Érotique, le deuxième roman de Virginia Pésémapéo Bordeleau? Oui, mais pas du tout à la manière de L'amant de Lady Chatterley, de Cinquante nuances de Grey ou d'Histoire d'O. Pas de soumission ou de sadomasochisme dans L'amant du lac, qui puise plutôt dans un érotisme solaire, heureux, sensoriel, naturaliste, lyrique et pourtant sans sentimentalisme. «Je fais tout pour éviter le larmoiement, la victimisation et l'idéalisation, j'aime mieux les humains comme ils sont», dit l'écrivain, avec chaleur.

En 1942, après avoir échappé de peu à une noyade dans le lac Abitibi, Gabriel, un trappeur métis instruit qui porte des lunettes et écrit des poèmes, rencontre Wabougouni l'Algonquine, l'Abishnage aux cheveux roux, seul vestige visible du prêtre qui viola sa grand-mère. Que Wabougouni soit enceinte d'un autre n'empêche pas leur liaison, d'abord charnelle, puis amoureuse. Leurs amours prennent racine dans une nature encore peu défrichée, luxuriante et âpre tout à la fois. Gabriel doit toutefois quitter Wabougouni et le Québec pour se battre en Europe.

Pour rendre compte de ce métissage, de ce «sang mêlé» littéral qu'est l'amour physique, Virginia Pésémapéo Bordeleau mêle des mots et dialogues en algonquin à un français très précis, d'où émergent de beaux mots rares («nitescence»...) et des descriptions de paysages qui bruissent et sentent bon, même quand on est assis en plein milieu de son salon à Rosemont.

«Je ne voulais pas faire un livre de sexe de plus, dit de sa jolie voix rieuse Virginia Pésémapéo Bordeleau au bout du fil, en direct de l'Abitibi. Je voulais dire qu'il y a moyen d'aimer autrement, et je tenais à ce que l'histoire se passe au Québec, avant l'arrivée des pensionnats amérindiens, bâtis après la guerre, quand les corps et les âmes des Amérindiens étaient encore en contact avec la terre. Je voulais dire la sensualité qu'il y a partout, j'ai donc sensualisé aussi le lac, la forêt...»

La peintre qui doit écrire

«Je sais que j'ai du talent comme peintre», ajoute sans fausse modestie celle qui a remporté plusieurs bourses au cours de ses 30 ans de peinture, dont le prix d'excellence en création du Conseil des arts et lettres du Québec, en 2006. «Mais parfois, peindre ne me suffit pas et je ne peux pas faire autrement qu'écrire. Quand j'écris, je pleure, je rage, je marche, j'ai chaud, j'ai froid, dit-elle en riant. Quand on écrit, on va chercher des secrets, on se dévoile...» Un recueil de poèmes et deux romans plus tard, son besoin de l'écriture persiste.

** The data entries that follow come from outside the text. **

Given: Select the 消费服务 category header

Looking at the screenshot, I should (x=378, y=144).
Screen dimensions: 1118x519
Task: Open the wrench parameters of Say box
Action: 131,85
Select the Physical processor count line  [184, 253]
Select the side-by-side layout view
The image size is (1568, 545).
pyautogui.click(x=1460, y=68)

Elle est née à Rapides-des-Cèdres en 1951 d'un père québécois métissé (mi-Bordeleau, mi-Amérindien) et d'une mère crie. «Bref, je suis une Québécoise type», dit-elle en riant. C'est d'abord en s'inspirant de son père qu'elle a commencé à écrire L'amant du lac: «Mais mon roman était beaucoup plus long, il racontait la vie de mon papa, de tout jeune à très vieux. C'est Rodney [Saint-Éloi, des éditions Mémoire d'encrier] qui m'a dit: Coupe ton roman en deux, raconte-nous la vie du jeune Gabriel, et tourne ton texte vers le sensuel, tu peux le faire. Rodney avait raison. Il y a la guerre et un viol dans mon roman, mais la sexualité, c'est l'humanité, c'est le plus proche qu'on peut être d'un autre être humain...»

Les tableaux de Virginia Pésémapéo Bordeleau sont vibrants de couleurs et de vie - le tableau en couverture du L'amant du lac et les esquisses qui jalonnent ses 280 pages en témoignent. La voix même de l'artiste est constamment parcourue d'un beau rire. Et pourtant, au cours des dernières années, Virginia a enterré une soeur morte à 40 ans, perdu son fils Simon en novembre dernier, et son frère aîné s'apprête à revivre ses souvenirs d'enfance douloureux dans un pensionnat amérindien devant la Commission de témoignage et de réconciliation du Canada. On est bien loin de l'érotisme...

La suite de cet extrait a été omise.